* Your tasks
**a)** From the text about cryptocurrencies, copy word for word the part between "Still, others are" and "start new ones.", inclusive.
**b)** In the text about cryptocurrencies, what are stablecoins tied to?
(Extract to read begins)
Why So Many?

We’re still in the early days of cryptocurrency, and there’s a lot of weeding out that will happen. Cryptocurrencies are plentiful because they’re new, trendy, easy to create, and relatively unregulated – especially at the global level.

It’s also important to note that there are many different categories or types of cryptocurrencies.

For example, some are intended to serve as a global currency for mainstream transactions and investments. Within that category, we also have stablecoins, cryptocurrencies that are tied to a fixed asset (like a national currency or a commodity), which theoretically protects them and their holders from extreme price fluctuations.

Other cryptocurrencies are “project tokens” tied to specific DeFi platforms to provide ownership stakes and as a tool for governance within those spaces.

Still, others are considered “meme coins,” designed and marketed as trendy, serving primarily as speculative investments.

Moving forward, all of these types of cryptocurrencies will continue to be offered, but many individual ones will fail, putting a damper on the impulse to start new ones.

How to Choose

Here are some of the common approaches people will use to evaluate a cryptocurrency, regardless of the category:

  1. Check the market listing and review data points such as Project Ranking, Market Cap, Price History, Trading Volume, Liquidity, Circulation Supply, Total Supply, Today’s Price.
  2. Visit the Website for information about who’s on the Team (founders, executives, developers, partners, advisors), Roadmap, Vision, Investors, and Tokenomics.
(Extract to read ends)
(Raw data begins)
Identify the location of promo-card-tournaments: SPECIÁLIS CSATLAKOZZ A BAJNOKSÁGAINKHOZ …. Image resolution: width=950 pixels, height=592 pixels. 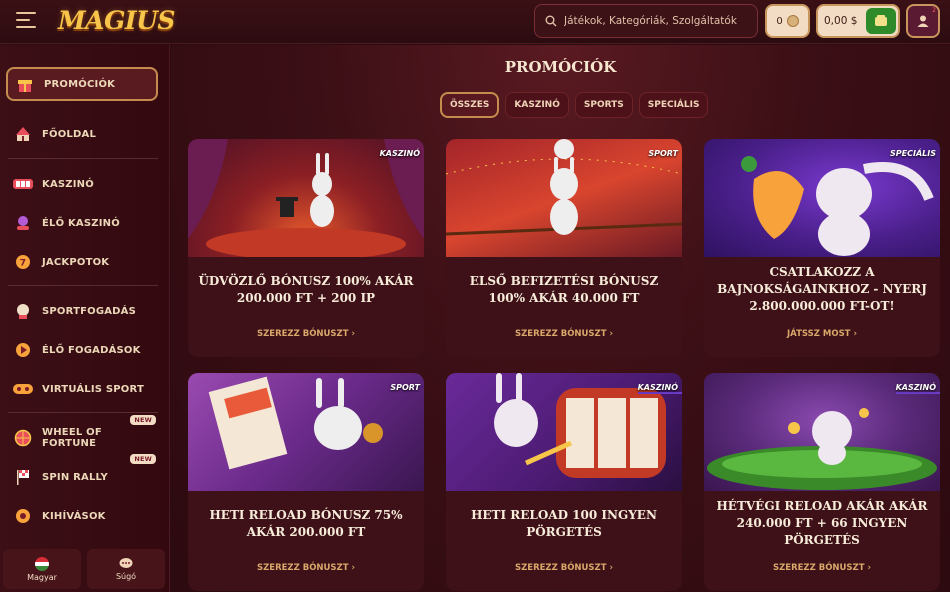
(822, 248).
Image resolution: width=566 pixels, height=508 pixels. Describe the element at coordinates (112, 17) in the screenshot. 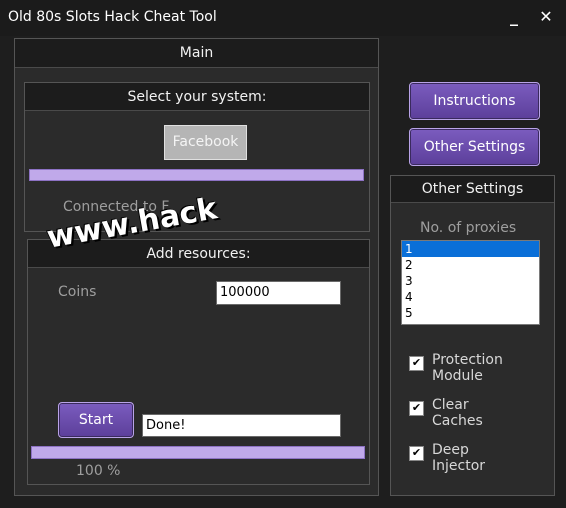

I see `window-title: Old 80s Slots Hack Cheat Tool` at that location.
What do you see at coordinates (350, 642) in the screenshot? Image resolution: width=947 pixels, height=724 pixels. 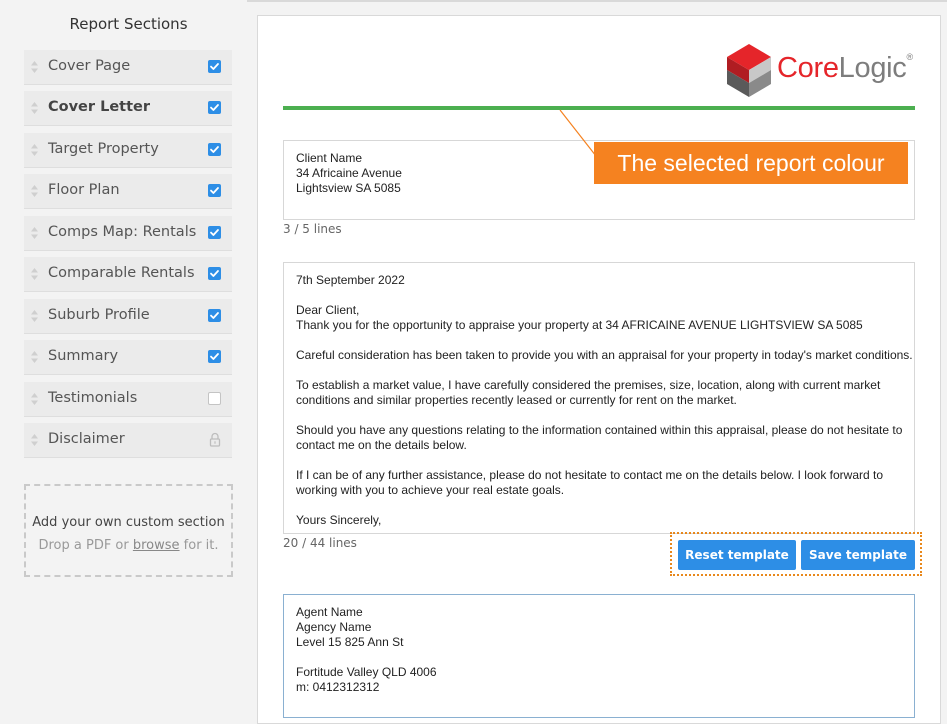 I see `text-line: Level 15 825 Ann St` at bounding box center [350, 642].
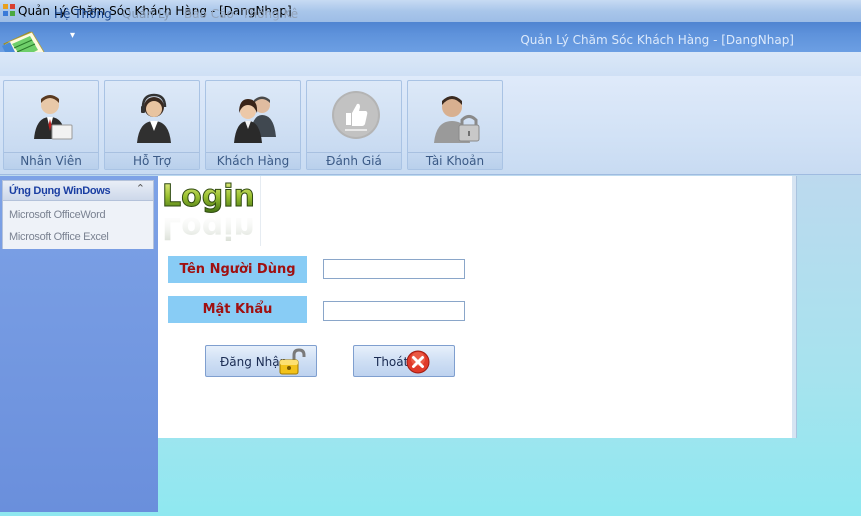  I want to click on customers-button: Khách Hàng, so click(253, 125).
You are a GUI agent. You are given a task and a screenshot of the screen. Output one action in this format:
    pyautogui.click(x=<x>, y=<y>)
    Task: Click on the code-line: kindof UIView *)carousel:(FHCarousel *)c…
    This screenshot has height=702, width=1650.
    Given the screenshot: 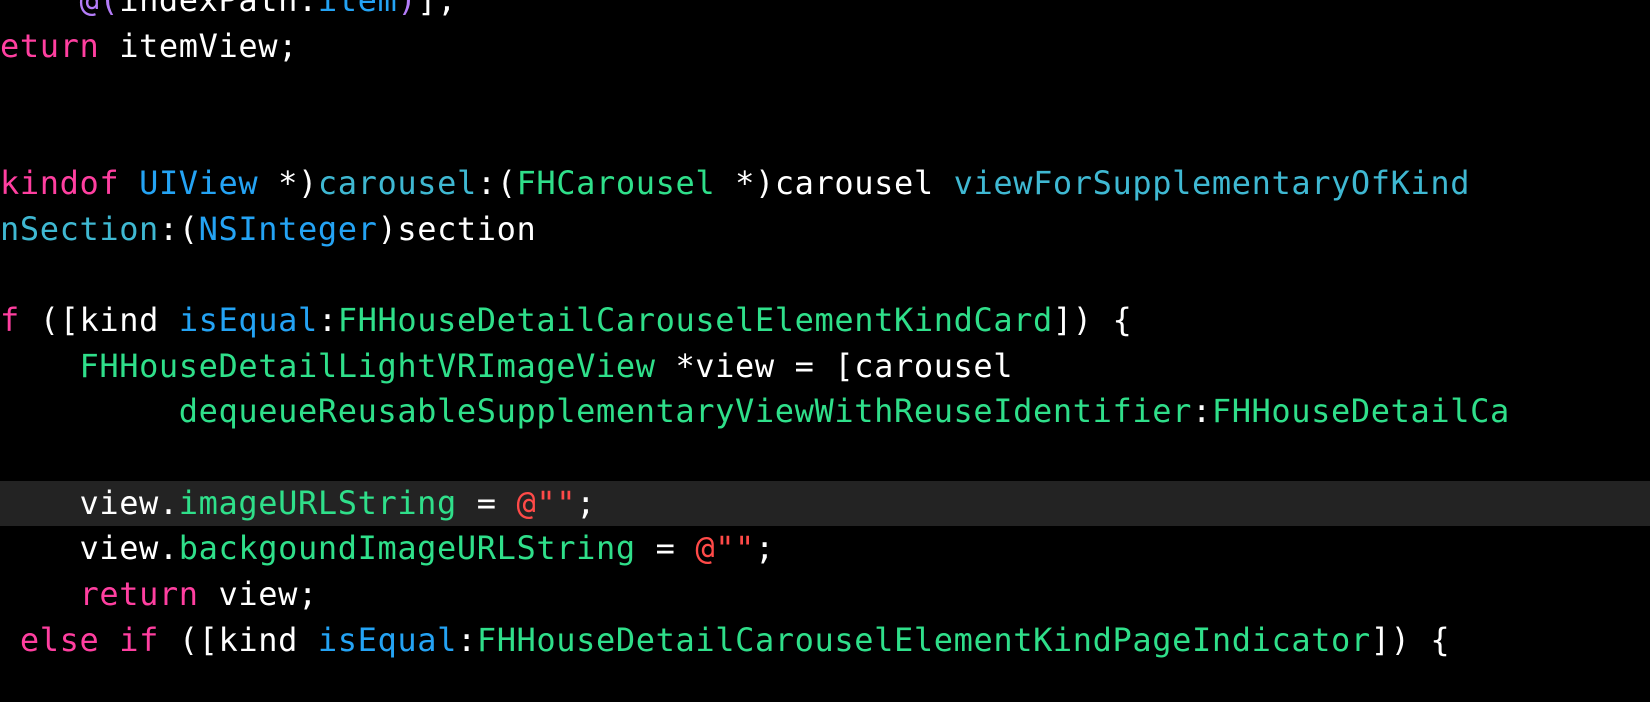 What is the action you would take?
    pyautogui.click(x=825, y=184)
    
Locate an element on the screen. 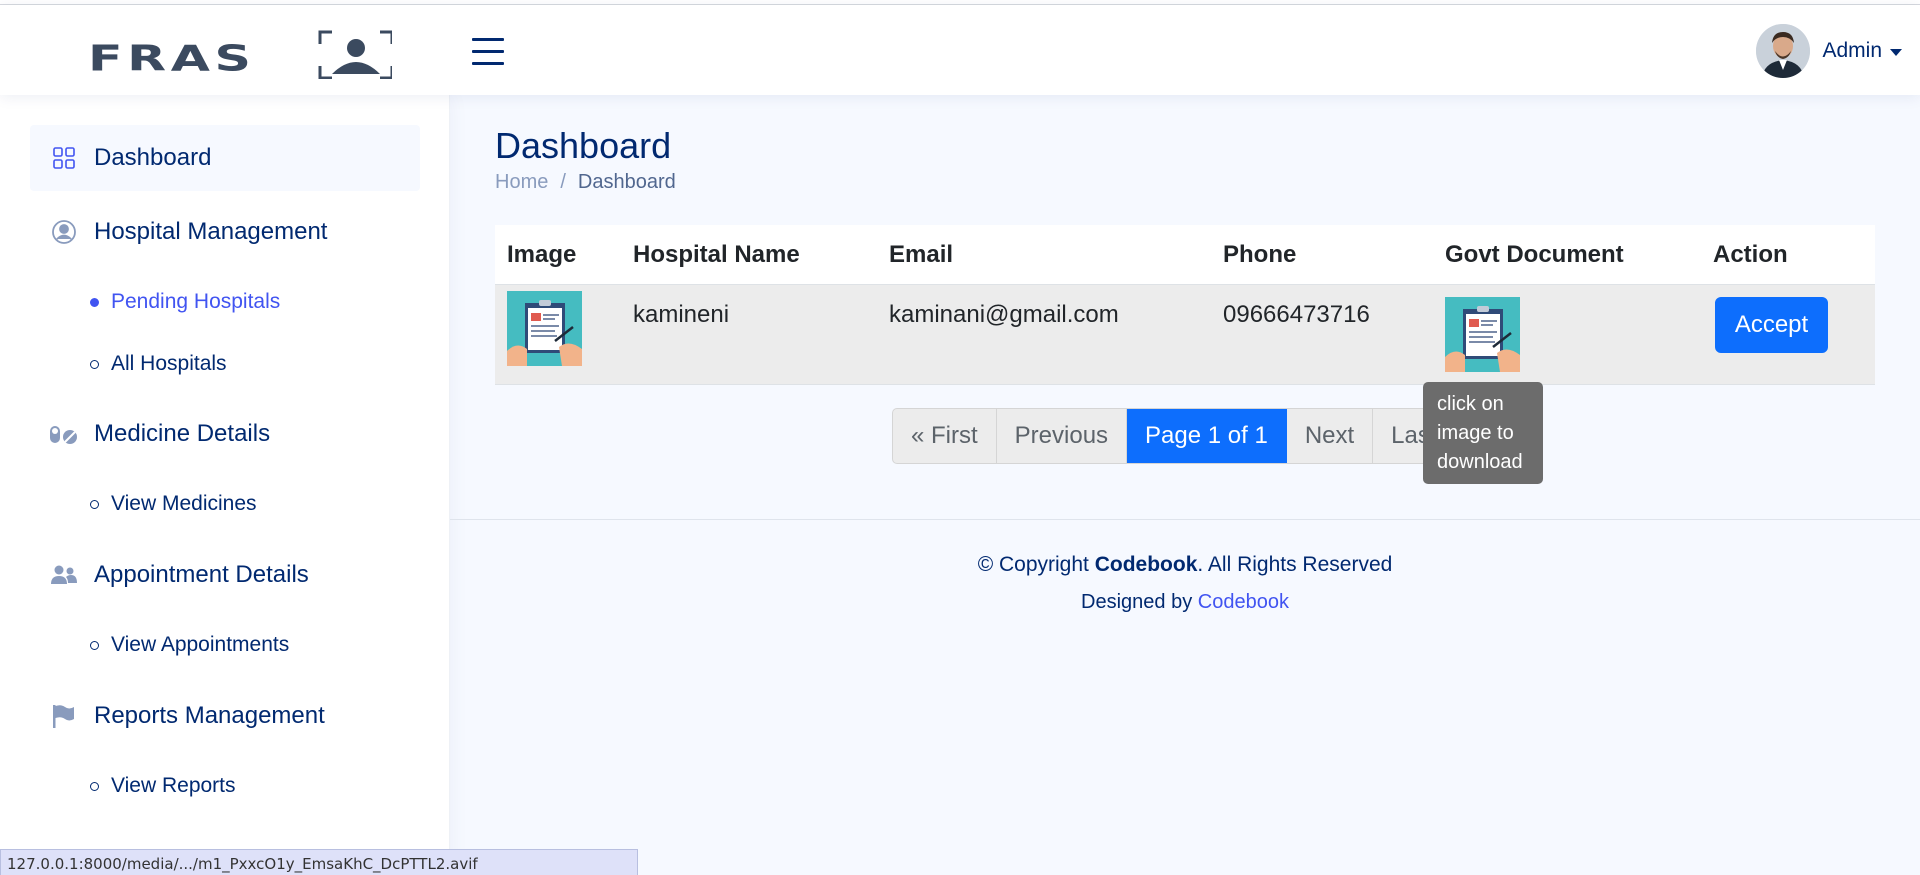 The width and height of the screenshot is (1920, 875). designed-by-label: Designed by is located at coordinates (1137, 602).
(Raw data ends)
* Results of the exercise
**a)**
Still, others are considered “meme coins,” designed and marketed as trendy, serving primarily as speculative investments.

Moving forward, all of these types of cryptocurrencies will continue to be offered, but many individual ones will fail, putting a damper on the impulse to start new ones.

**b)** A fixed asset, such as a national currency or a commodity.